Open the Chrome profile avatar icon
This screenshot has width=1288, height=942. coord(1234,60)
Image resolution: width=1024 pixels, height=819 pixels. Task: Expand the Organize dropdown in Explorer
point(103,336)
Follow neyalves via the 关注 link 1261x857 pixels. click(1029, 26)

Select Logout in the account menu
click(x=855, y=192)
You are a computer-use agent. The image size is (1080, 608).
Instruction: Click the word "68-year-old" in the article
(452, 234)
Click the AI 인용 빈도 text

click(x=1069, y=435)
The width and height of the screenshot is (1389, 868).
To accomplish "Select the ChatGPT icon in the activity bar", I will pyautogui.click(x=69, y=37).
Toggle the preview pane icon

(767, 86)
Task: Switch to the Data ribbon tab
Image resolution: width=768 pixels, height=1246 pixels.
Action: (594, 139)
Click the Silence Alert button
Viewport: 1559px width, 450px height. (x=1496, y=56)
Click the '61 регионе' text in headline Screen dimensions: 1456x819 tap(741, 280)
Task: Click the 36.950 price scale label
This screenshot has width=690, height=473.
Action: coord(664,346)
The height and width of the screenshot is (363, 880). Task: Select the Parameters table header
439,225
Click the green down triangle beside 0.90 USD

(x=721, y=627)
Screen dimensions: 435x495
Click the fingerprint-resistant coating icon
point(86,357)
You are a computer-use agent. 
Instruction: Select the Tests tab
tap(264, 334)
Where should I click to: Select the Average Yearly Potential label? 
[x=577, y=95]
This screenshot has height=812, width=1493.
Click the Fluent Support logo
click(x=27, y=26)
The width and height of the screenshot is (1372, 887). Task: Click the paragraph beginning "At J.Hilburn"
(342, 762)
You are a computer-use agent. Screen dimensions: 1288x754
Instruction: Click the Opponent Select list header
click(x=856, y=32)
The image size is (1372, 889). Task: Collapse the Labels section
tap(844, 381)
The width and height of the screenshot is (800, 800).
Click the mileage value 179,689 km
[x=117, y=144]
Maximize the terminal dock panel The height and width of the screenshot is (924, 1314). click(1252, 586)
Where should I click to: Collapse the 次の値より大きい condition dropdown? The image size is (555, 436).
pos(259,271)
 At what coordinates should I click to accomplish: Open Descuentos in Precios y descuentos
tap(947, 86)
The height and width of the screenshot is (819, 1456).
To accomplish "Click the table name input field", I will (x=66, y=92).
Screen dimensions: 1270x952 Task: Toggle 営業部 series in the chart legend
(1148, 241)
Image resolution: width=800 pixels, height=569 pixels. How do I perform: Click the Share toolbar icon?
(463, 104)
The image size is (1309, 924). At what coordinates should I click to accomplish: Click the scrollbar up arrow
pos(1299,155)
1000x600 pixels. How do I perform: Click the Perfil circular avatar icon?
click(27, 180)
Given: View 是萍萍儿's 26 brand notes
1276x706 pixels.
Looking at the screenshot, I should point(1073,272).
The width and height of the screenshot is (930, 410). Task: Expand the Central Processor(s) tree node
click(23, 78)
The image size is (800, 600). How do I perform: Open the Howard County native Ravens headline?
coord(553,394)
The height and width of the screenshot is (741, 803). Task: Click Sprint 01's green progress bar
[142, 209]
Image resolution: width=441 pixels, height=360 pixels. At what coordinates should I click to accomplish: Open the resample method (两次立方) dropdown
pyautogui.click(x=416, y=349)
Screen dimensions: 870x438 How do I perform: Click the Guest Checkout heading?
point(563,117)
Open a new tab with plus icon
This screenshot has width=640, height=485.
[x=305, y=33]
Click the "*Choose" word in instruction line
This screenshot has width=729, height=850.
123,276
========================================================================
WHAT NEEDS TO BE DONE: Copy out every line above that contains the word "will".

SOLUTION TO THIS TASK:
To accomplish "Select the ChatGPT icon in the activity bar", I will pyautogui.click(x=69, y=37).
To accomplish "Click the table name input field", I will (x=66, y=92).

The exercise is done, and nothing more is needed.